## TASK STATEMENT
A word-for-word copy of the entries below is required.

## INPUT FOR THIS TASK
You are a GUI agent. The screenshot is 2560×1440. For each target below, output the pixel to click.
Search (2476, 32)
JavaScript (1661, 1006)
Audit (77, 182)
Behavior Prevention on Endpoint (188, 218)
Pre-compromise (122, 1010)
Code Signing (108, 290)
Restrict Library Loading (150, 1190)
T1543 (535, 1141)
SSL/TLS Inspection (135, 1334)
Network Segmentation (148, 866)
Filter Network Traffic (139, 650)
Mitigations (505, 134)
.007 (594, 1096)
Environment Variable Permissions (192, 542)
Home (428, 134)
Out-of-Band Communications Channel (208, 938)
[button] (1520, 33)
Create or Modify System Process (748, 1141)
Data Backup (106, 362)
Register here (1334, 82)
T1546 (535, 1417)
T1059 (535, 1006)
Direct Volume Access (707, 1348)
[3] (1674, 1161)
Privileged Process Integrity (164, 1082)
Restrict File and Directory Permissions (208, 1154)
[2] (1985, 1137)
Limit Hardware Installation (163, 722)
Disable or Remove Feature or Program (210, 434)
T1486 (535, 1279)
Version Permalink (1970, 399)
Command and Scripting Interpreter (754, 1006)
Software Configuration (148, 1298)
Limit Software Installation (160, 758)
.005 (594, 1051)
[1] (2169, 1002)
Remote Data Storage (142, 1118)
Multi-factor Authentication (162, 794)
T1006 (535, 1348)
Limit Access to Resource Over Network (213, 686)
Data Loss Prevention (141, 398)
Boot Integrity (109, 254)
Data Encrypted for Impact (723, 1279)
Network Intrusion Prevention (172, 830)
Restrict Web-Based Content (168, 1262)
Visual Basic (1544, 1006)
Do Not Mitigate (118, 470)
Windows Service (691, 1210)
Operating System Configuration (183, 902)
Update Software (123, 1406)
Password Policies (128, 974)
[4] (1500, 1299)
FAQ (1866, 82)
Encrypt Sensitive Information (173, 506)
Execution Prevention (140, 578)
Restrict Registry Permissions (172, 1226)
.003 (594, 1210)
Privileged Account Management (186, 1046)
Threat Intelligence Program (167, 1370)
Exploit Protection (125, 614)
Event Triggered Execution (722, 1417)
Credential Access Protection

## RESPONSE TO THE EXERCISE
You are a GUI agent. The screenshot is 2560×1440. For each target below, output the pixel to click.
Search (2476, 32)
JavaScript (1661, 1006)
Audit (77, 182)
Behavior Prevention on Endpoint (188, 218)
Pre-compromise (122, 1010)
Code Signing (108, 290)
Restrict Library Loading (150, 1190)
T1543 (535, 1141)
SSL/TLS Inspection (135, 1334)
Network Segmentation (148, 866)
Filter Network Traffic (139, 650)
Mitigations (505, 134)
.007 (594, 1096)
Environment Variable Permissions (192, 542)
Home (428, 134)
Out-of-Band Communications Channel (208, 938)
[button] (1520, 33)
Create or Modify System Process (748, 1141)
Data Backup (106, 362)
Register here (1334, 82)
T1546 (535, 1417)
T1059 (535, 1006)
Direct Volume Access (707, 1348)
[3] (1674, 1161)
Privileged Process Integrity (164, 1082)
Restrict File and Directory Permissions (208, 1154)
[2] (1985, 1137)
Limit Hardware Installation (163, 722)
Disable or Remove Feature or Program (210, 434)
T1486 (535, 1279)
Version Permalink (1970, 399)
Command and Scripting Interpreter (754, 1006)
Software Configuration (148, 1298)
Limit Software Installation (160, 758)
.005 (594, 1051)
[1] (2169, 1002)
Remote Data Storage (142, 1118)
Multi-factor Authentication (162, 794)
T1006 (535, 1348)
Limit Access to Resource Over Network (213, 686)
Data Loss Prevention (141, 398)
Boot Integrity (109, 254)
Data Encrypted for Impact (723, 1279)
Network Intrusion Prevention (172, 830)
Restrict Web-Based Content (168, 1262)
Visual Basic (1544, 1006)
Do Not Mitigate (118, 470)
Windows Service (691, 1210)
Operating System Configuration (183, 902)
Update Software (123, 1406)
Password Policies (128, 974)
[4] (1500, 1299)
FAQ (1866, 82)
Encrypt Sensitive Information (173, 506)
Execution Prevention (140, 578)
Restrict Registry Permissions (172, 1226)
.003 (594, 1210)
Privileged Account Management (186, 1046)
Threat Intelligence Program (167, 1370)
Exploit Protection (125, 614)
Event Triggered Execution (722, 1417)
Credential Access Protection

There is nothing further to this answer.